TEXT SEGMENT>
Boston is in the midst of its very own baby boom, with birth rates in the area soaring at more than twice the national level.
Statistics show that the number of babies born in Boston has shot up by more than 53 per cent in the past few years – compared with 22 per cent across the UK as a whole.
The figures put Boston third in the country for the increase in birth rates, according to the Office for National Statistics, which predicts the UK birth rate could top 743,000 by next year.
The news comes as the Pilgrim Hospital has been chosen to get a chunk of £25 million funding for the maternity unit.
A recent report into maternity services showed increases such as those in Boston were putting tremendous strain on birth units across the UK - with an estimated 5,000 more midwives needed..
Cathy Warwick, chief executive of the Royal College of Midwives, said: “Maternity units are under intense strain and have been now for many years, with many midwives really at the end of their tether in terms of what they can tolerate. We are reaching a crucial tipping point for maternity services in England.”
During Boston Borough Council’s task and finish group into population change it was said that births from migrant mothers had helped keep the Pilgrim’s maternity unit open.
The maternity unit at Boston’s Pilgrim Hospital is in line for new equipment, after it was selected as one of more than 100 NHS hospitals to receive a funding boost.
The facility’s slice of £25 million funding from the Department of Health will go towards a new birthing pool and equipment to improve what is referred to as ‘the birthing environment.’
Some of the money will go towards new chairs to allow partners to stay with new mothers when rules about this are relaxed at the beginning of next month.

DATA EXTRACT>
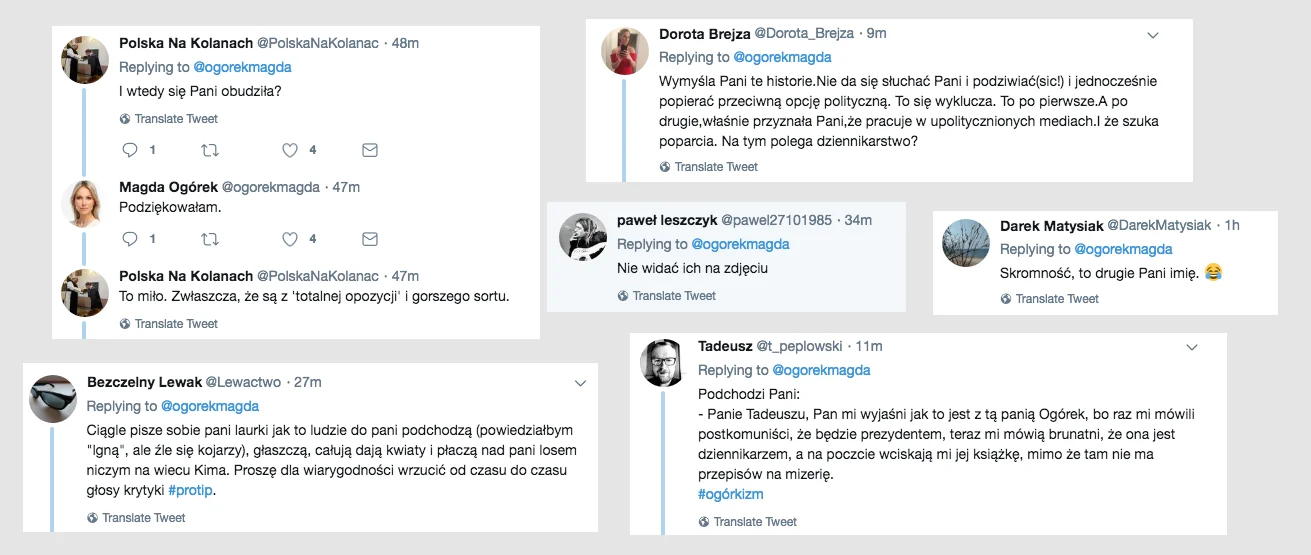Click reply icon under Polska Na Kolanach's first tweet
This screenshot has height=555, width=1311.
point(129,150)
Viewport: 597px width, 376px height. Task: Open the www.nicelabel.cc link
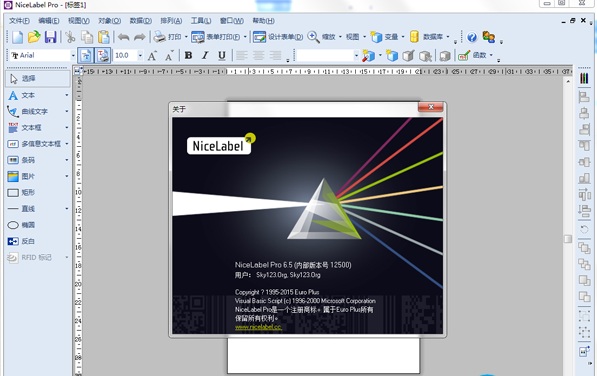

PROBLEM> According to the article on Boston's baby boom, by how much has the number of babies born in Boston increased in the past few years? The listing is not needed for anything here.

EXERCISE RESPONSE> More than 53 percent.